Description of the task = Take each line of the data that contains the string "esame" and copy it.

Supplied records =
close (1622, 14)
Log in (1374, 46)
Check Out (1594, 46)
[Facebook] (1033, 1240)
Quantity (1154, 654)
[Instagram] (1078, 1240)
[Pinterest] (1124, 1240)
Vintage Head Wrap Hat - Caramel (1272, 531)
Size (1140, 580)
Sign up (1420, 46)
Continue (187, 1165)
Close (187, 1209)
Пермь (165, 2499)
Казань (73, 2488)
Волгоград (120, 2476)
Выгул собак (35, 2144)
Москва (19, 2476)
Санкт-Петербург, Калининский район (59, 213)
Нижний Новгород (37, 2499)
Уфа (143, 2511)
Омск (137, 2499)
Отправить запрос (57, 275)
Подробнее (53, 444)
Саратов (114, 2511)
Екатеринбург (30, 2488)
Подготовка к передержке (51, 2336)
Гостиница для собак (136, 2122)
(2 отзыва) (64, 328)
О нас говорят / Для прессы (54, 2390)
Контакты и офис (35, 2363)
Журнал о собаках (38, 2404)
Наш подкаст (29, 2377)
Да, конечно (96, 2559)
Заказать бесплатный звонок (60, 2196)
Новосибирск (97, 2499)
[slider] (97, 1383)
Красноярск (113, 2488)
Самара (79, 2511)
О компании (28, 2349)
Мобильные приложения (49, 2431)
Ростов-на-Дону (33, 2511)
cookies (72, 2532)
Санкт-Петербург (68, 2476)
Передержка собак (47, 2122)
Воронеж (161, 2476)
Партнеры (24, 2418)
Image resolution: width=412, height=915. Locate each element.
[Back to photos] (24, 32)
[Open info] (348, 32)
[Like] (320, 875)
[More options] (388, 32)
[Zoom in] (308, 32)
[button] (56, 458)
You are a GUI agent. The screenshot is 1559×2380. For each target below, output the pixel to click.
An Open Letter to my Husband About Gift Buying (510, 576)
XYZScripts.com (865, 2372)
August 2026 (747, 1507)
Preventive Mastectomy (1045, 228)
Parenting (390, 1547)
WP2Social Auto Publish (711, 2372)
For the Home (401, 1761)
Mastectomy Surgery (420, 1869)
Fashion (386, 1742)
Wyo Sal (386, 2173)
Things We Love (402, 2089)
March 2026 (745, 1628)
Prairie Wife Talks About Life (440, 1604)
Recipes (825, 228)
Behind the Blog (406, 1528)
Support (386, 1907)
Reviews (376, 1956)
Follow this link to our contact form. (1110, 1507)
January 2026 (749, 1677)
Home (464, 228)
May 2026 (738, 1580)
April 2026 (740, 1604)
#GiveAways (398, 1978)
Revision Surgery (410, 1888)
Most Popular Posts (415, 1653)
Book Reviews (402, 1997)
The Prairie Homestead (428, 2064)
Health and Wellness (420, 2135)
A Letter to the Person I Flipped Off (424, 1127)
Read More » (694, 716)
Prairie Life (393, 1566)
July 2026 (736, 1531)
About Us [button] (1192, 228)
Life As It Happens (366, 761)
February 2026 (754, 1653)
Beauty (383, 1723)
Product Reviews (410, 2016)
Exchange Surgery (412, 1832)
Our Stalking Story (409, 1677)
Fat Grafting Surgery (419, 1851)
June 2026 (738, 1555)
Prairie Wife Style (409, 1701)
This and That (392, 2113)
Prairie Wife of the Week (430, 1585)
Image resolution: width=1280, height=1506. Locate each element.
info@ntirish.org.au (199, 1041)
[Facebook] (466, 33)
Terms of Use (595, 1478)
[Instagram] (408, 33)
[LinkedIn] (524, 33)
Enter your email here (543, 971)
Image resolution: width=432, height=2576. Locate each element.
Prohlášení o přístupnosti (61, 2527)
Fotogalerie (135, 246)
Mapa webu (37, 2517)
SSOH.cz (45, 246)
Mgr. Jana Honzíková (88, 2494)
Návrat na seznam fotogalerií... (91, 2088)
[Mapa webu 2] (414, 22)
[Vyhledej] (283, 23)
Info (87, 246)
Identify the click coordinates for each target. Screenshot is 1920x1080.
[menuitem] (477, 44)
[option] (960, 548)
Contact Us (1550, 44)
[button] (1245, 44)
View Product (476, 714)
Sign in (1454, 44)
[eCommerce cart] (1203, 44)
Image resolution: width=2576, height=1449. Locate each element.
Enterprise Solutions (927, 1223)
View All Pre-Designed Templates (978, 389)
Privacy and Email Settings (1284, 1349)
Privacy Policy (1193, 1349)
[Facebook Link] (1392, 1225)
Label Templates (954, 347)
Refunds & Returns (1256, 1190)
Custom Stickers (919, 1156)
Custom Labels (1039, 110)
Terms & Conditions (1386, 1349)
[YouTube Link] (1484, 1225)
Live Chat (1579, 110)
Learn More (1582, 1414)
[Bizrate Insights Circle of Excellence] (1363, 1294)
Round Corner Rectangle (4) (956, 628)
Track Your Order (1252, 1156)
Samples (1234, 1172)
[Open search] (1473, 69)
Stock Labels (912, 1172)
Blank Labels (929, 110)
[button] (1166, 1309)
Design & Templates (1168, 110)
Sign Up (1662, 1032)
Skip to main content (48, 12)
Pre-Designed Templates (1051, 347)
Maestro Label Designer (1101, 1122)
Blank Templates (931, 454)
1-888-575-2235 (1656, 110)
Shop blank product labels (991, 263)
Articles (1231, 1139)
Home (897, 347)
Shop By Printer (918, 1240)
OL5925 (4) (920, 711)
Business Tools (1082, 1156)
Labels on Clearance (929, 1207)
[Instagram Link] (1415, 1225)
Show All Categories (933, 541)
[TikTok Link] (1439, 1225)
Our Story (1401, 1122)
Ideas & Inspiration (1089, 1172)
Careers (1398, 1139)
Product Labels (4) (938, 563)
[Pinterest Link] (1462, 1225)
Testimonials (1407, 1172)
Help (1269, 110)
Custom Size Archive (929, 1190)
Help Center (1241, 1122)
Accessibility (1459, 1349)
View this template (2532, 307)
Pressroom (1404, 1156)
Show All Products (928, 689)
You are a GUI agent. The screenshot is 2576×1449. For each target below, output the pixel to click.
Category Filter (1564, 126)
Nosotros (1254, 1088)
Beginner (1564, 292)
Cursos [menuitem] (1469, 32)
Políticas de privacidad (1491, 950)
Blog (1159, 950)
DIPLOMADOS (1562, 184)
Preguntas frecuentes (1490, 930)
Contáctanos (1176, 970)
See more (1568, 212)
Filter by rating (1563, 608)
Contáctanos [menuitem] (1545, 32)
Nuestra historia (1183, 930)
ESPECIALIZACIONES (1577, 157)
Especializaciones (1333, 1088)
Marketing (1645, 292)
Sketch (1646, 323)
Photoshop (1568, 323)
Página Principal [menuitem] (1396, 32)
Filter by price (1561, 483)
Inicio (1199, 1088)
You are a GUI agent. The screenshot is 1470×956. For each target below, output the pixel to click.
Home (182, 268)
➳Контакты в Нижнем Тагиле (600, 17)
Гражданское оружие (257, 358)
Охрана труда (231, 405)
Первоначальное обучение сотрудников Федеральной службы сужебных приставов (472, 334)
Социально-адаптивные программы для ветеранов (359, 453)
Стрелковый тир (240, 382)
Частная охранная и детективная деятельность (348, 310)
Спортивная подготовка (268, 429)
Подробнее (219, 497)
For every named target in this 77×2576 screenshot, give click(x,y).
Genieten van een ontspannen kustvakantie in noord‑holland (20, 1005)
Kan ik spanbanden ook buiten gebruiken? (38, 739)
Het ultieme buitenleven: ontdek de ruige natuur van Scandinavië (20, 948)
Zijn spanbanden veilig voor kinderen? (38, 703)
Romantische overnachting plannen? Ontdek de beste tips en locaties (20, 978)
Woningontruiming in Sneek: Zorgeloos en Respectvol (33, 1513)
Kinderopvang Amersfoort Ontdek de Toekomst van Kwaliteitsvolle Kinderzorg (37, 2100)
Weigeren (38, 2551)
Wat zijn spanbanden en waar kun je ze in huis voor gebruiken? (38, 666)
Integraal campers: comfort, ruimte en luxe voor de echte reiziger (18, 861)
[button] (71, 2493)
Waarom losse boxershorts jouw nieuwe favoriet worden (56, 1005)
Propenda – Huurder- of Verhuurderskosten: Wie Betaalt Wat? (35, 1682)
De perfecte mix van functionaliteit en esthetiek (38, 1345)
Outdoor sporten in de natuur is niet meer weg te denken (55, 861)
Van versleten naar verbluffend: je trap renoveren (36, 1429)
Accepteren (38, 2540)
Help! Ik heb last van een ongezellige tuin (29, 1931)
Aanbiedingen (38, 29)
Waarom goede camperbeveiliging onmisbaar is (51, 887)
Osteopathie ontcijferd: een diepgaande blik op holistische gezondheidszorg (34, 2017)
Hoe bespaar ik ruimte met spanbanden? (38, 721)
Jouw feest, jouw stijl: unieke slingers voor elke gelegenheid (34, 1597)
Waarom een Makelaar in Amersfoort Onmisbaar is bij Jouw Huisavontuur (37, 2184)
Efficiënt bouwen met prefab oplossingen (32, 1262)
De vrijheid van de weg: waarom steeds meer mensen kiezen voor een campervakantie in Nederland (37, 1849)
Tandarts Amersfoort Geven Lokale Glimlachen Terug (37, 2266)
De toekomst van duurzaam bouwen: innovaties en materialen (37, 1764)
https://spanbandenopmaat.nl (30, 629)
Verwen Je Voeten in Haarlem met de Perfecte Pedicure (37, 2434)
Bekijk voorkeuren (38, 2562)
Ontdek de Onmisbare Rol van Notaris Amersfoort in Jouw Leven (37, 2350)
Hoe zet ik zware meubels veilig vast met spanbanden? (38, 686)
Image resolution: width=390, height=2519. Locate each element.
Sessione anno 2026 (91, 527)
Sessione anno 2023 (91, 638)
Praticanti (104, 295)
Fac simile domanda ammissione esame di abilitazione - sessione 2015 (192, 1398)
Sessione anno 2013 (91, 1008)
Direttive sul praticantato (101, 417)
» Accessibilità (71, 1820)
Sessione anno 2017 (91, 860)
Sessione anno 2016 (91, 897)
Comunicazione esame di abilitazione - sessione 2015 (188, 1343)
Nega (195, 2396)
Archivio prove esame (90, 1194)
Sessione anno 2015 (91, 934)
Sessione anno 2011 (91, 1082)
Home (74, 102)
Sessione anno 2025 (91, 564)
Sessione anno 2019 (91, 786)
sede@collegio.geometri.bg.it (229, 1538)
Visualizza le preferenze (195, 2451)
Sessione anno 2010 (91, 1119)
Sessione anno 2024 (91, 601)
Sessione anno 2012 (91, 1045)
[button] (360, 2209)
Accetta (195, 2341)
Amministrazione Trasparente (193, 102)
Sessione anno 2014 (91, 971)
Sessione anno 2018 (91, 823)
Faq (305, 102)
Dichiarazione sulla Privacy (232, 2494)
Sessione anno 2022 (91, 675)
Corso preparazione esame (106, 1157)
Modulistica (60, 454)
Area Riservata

Result of the task =
Fac simile domanda ammissione esame di abilitazione - sessione 2015 (192, 1398)
Comunicazione esame di abilitazione - sessione 2015 (188, 1343)
Archivio prove esame (90, 1194)
Corso preparazione esame (106, 1157)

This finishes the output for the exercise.